Dec. 30 (Bloomberg) -- The Ibovespa climbed on the last trading day of 2013, paring the worst yearly drop among the world’s 20 biggest equity indexes, as Brazilian President Dilma Rousseff pledged to keep up the fight against inflation.
Iron-ore producer Vale SA contributed the most to the benchmark’s advance. Brookfield Incorporacoes SA led gains among homebuilders. Airline Gol Linhas Aereas Inteligentes SA climbed to a six-week high, while steelmaker Cia. Siderurgica Nacional SA rose after approving a partial spin-off of Transnordestina Logistica.
The Ibovespa advanced 0.5 percent to 51,507.16 at the close in Sao Paulo. Trading volume was 35 percent below the average of the past 30 days. The real lost 0.9 percent to 2.3604 per dollar at 5:21 p.m. local time. The benchmark gauge fell 27 percent in dollar terms in 2013, its third year of losses, as inflation exceeded policy makers’ target for a third straight year and the central bank raised the benchmark interest rate faster than any other major economy to 10 percent from a record 7.25 percent.
“It’s a cheap market, and it looks like the interest rate cycle is coming to an end,” Christopher Palmer, who oversees about $2.5 billion as the London-based director of global emerging markets at Henderson Global Investors Ltd., said by phone.
Policy makers omitted language from the statement accompanying their most recent interest-rate decision that had signaled additional half-point increases were needed to rein in consumer prices. Inflation unexpectedly accelerated to 5.85 percent in mid-December, above analysts’ 5.74 percent estimate and the 4.5 percent mid-point of the central bank’s target.
Vale rose 1 percent to 32.73 reais. Gol gained 2.7 percent to 10.48 reais. CSN, as Cia. Siderurgica is known, climbed 0.2 percent to 14.38 reais.

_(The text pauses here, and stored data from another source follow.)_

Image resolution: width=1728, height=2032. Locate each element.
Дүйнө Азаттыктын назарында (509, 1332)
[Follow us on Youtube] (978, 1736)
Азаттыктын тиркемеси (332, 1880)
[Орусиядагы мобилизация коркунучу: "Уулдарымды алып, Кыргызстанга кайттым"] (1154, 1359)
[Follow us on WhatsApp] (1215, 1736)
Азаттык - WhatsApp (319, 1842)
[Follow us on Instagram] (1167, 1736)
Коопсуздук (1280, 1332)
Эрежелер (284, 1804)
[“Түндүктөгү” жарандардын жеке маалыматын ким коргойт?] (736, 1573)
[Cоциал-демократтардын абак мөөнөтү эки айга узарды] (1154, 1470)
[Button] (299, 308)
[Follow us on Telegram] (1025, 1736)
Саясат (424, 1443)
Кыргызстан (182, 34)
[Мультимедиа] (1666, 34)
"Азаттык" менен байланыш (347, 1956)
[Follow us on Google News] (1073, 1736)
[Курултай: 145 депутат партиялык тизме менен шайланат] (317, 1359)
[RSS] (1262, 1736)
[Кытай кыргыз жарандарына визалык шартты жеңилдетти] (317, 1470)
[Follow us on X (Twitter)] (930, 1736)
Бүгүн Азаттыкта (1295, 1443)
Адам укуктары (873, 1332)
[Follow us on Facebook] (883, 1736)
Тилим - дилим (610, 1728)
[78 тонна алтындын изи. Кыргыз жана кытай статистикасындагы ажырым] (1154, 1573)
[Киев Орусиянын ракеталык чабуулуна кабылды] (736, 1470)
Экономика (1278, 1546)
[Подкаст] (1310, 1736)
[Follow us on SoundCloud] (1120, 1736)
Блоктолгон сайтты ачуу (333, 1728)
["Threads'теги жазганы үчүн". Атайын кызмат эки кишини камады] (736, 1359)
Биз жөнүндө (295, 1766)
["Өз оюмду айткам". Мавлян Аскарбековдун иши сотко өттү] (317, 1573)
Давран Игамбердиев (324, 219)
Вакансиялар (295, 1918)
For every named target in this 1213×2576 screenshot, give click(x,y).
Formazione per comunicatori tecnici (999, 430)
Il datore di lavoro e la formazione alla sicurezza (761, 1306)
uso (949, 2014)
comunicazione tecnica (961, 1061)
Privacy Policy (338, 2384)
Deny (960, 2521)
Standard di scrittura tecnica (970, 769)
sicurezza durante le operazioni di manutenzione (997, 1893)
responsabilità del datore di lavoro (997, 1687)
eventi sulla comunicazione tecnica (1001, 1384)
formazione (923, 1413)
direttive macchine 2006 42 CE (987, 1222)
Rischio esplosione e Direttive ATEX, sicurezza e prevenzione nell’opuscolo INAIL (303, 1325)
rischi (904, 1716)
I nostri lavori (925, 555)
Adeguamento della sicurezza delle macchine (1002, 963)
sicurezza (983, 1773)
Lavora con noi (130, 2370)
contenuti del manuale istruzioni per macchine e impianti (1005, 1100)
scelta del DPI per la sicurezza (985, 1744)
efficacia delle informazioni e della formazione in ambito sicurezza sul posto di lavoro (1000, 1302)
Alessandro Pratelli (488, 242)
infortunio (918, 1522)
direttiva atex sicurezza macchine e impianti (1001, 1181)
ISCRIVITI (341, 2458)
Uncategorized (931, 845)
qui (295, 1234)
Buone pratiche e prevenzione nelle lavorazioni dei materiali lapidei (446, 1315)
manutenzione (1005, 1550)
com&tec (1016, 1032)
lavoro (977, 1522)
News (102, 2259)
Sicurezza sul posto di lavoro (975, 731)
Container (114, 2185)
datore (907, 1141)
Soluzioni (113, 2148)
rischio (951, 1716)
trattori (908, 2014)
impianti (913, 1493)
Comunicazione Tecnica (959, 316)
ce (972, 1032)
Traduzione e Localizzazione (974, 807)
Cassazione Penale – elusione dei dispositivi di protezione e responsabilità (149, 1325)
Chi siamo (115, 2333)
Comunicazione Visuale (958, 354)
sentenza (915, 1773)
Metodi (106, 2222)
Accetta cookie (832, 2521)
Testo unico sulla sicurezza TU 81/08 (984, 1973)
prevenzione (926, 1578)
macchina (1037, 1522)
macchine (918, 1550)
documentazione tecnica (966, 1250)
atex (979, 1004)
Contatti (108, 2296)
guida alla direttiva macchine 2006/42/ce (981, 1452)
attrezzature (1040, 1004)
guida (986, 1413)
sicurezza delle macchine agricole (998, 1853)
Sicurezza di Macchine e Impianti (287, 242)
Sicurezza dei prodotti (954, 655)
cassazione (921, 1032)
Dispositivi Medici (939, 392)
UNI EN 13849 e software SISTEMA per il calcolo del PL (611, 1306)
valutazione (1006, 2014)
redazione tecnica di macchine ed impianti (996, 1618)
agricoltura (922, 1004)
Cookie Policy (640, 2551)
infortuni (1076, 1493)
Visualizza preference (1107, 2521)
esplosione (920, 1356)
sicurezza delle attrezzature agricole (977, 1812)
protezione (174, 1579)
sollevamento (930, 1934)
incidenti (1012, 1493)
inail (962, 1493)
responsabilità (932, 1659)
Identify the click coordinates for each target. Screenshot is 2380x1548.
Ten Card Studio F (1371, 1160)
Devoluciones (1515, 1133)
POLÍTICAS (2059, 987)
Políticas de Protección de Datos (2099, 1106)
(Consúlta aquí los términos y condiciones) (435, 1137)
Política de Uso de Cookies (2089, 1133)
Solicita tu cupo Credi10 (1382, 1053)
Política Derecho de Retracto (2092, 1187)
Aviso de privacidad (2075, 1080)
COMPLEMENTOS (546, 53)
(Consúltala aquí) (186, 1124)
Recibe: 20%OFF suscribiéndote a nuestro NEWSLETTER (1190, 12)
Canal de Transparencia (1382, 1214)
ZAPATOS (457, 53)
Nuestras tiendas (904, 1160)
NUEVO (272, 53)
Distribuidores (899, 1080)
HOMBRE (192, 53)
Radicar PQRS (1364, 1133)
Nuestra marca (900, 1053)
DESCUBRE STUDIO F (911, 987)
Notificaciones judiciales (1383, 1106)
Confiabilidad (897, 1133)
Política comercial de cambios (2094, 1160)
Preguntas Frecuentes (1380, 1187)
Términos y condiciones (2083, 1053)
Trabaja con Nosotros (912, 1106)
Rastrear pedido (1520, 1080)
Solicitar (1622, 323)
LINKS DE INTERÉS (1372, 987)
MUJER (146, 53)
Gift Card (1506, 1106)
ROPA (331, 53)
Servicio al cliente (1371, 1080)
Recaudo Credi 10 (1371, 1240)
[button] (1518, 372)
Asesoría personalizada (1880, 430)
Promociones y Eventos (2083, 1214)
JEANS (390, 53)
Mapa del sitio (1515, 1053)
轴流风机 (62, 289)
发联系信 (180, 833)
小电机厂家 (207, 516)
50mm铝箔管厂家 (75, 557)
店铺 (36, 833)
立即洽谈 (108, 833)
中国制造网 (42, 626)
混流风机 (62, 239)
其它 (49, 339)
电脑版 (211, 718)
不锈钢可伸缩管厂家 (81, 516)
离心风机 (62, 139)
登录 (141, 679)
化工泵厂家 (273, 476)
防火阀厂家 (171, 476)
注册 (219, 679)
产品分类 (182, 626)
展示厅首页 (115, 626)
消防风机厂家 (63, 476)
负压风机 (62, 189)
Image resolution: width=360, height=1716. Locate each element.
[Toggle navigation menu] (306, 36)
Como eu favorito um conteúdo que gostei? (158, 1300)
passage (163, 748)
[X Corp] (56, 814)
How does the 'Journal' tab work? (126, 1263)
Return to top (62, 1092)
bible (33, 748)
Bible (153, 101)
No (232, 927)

Brookfield rose 4.5 percent to 1.15 reais.
“We continue our constant fight against high prices,” Rousseff said in a televised speech yesterday, according to the transcript of her remarks. “If we imagine a fair and great country and fight for it, we will have it.”
The prospect of a credit-rating downgrade and presidential elections will add volatility to Brazilian stocks in 2014, Palmer said. Standard & Poor’s and Moody’s Investors Service lowered their outlooks this year on Brazil’s credit rating, which both have at two levels above junk.
“You’ve got a lot of structural inflation, and the government’s finances are deteriorating quickly,” Palmer said. “We’re entering an election year where the actions the government needs to take to bolster financial conditions are exactly the opposite actions which someone looking for re-election is likely to undertake.”
The government budget deficit as a percentage of gross domestic product narrowed to 3 percent last month from 3.4 percent in October, which was the widest since 2009. Net debt to GDP fell in November to 33.9 percent, the lowest for the month since 1997 as the government took in one-time payments of back taxes and oil auction fees.
Brazil’s fiscal performance will continue to improve through next year as revenue increases and the government phases out tax breaks on some consumer goods, Treasury secretary Arno Augustin told reporters in Brasilia on Dec. 27.
The Ibovespa’s 27 percent drop in dollar terms in 2013 compares with loss of 5 percent for the MSCI Emerging Markets index through today. The Standard and Poor’s 500 index has gained 29 percent this year.
Trading volume of stocks in Sao Paulo was 4.08 billion reais today, according to data compiled by Bloomberg. That compares with a daily average of 7.43 billion reais this year, according to data available from the exchange.